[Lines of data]
◆ ◆ ◆ ◆ ◆ ◆ ◆

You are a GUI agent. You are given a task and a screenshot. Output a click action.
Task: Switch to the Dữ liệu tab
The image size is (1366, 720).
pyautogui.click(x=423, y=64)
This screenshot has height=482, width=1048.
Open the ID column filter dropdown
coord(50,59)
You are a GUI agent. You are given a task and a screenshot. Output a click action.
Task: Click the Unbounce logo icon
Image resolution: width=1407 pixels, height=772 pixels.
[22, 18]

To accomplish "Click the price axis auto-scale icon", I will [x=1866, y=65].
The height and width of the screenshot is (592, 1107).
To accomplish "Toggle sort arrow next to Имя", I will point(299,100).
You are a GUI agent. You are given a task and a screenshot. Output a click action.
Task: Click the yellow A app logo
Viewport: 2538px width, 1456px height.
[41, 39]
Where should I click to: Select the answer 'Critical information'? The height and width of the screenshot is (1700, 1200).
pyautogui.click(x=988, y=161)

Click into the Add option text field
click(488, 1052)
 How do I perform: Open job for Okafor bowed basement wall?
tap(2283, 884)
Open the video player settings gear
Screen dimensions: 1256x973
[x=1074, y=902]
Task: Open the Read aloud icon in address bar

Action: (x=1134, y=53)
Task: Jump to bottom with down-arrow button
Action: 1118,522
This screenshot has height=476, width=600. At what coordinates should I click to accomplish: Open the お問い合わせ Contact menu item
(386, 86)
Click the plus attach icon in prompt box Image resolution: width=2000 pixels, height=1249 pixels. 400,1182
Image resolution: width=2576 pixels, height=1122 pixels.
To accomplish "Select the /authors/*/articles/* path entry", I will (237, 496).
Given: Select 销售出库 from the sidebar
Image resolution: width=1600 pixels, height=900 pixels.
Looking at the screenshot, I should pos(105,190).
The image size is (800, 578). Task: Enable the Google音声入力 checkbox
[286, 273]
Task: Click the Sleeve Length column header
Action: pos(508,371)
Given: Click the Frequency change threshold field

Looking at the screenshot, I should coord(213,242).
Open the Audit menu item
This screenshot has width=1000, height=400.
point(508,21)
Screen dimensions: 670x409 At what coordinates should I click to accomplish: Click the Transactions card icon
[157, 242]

◆ ◆ ◆ ◆ ◆ ◆ ◆

| Your task |
Shift every coordinate in the answers by adding 97 to each number, and give the rows again, requests included, from the line with "This screenshot has height=482, width=1048." to the line with "I will point(299,100).".

| Right answer |
This screenshot has height=482, width=1048.
Open the ID column filter dropdown
coord(147,156)
You are a GUI agent. You are given a task and a screenshot. Output a click action.
Task: Click the Unbounce logo icon
Image resolution: width=1407 pixels, height=772 pixels.
[119, 115]

To accomplish "Click the price axis auto-scale icon", I will [x=1963, y=162].
The height and width of the screenshot is (592, 1107).
To accomplish "Toggle sort arrow next to Имя", I will point(396,197).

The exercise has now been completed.